I couldn't find any good answer over the internet..
>>> a
array([[ 1, 275],
[ 1, 441],
[ 1, 494],
[ 1, 593],
[ 2, 679],
[ 2, 533],
[ 2, 686],
[ 3, 559],
[ 3, 219],
[ 3, 455],
[ 4, 605],
[ 4, 468],
[ 4, 692],
[ 4, 613]])
Wanted output:
array([[[275, 441, 494, 593]],
[[679, 533, 686]],
[[559, 219, 455]],
[[605, 468, 692, 613]]], dtype=object)
Solution 1:
Inspired by Eelco Hoogendoorn's library, but without his library, and using the fact that the first column of your array is always increasing (if not, sort first with a = a[a[:, 0].argsort()]
)
>>> np.split(a[:,1], np.unique(a[:, 0], return_index=True)[1][1:])

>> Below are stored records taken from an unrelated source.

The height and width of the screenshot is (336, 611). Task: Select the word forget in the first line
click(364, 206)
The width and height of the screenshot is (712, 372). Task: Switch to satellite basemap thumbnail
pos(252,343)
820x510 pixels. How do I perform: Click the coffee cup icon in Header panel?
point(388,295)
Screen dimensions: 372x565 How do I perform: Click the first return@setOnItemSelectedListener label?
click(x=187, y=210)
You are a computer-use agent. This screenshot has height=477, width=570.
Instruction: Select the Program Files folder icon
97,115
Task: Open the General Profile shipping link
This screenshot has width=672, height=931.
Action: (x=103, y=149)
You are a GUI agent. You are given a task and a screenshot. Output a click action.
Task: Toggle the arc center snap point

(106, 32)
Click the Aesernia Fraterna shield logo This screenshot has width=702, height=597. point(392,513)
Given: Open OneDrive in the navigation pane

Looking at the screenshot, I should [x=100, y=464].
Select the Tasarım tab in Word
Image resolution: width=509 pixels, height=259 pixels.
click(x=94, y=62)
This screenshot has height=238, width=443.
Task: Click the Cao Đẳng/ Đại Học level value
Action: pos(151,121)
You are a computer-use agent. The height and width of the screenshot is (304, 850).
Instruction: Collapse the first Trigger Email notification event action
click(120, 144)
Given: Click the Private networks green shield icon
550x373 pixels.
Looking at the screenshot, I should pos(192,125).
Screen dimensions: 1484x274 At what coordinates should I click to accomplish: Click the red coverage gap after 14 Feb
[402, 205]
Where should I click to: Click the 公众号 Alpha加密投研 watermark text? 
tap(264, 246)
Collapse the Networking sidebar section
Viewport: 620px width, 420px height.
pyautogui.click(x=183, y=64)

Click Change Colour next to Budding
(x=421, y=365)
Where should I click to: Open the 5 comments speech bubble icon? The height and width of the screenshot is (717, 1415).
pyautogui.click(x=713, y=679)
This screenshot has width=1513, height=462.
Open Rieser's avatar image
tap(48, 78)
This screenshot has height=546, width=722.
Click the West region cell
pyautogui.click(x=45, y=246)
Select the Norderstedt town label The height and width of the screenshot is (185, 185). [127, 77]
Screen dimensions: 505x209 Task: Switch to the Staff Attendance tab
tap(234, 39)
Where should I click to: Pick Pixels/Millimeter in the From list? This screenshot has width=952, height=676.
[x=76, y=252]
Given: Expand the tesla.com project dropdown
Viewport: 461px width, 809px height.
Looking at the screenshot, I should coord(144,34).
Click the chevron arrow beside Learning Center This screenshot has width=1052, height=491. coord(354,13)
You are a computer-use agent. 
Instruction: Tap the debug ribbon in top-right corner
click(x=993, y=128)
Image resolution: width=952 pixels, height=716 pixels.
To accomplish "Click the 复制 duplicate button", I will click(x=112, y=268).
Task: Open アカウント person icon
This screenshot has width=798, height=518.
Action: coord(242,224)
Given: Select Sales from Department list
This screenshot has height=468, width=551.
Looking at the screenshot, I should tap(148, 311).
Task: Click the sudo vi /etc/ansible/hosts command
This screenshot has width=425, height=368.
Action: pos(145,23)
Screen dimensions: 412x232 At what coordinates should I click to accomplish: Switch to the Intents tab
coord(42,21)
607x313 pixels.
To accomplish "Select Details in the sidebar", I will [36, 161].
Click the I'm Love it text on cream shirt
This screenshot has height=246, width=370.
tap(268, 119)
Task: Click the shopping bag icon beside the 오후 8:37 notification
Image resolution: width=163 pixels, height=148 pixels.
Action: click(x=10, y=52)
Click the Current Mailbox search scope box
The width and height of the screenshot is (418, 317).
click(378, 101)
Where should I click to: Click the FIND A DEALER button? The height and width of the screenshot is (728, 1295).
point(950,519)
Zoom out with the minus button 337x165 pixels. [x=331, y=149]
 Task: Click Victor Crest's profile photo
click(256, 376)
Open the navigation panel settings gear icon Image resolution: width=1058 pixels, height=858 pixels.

[array([275, 441, 494, 593]),
array([679, 533, 686]),
array([559, 219, 455]),
array([605, 468, 692, 613])]
I didn't "timeit" ([EDIT] see below) but this is probably the faster way to achieve the question :
- No python native loop
- Result lists are numpy arrays, in case you need to make other numpy operations on them, no new conversion will be needed
- Complexity looks O(n) (with sort it goes O(n log(n))
[EDIT sept 2021] I ran timeit on my Macbook M1, for a table of 10k random integers. The duration is for 1000 calls.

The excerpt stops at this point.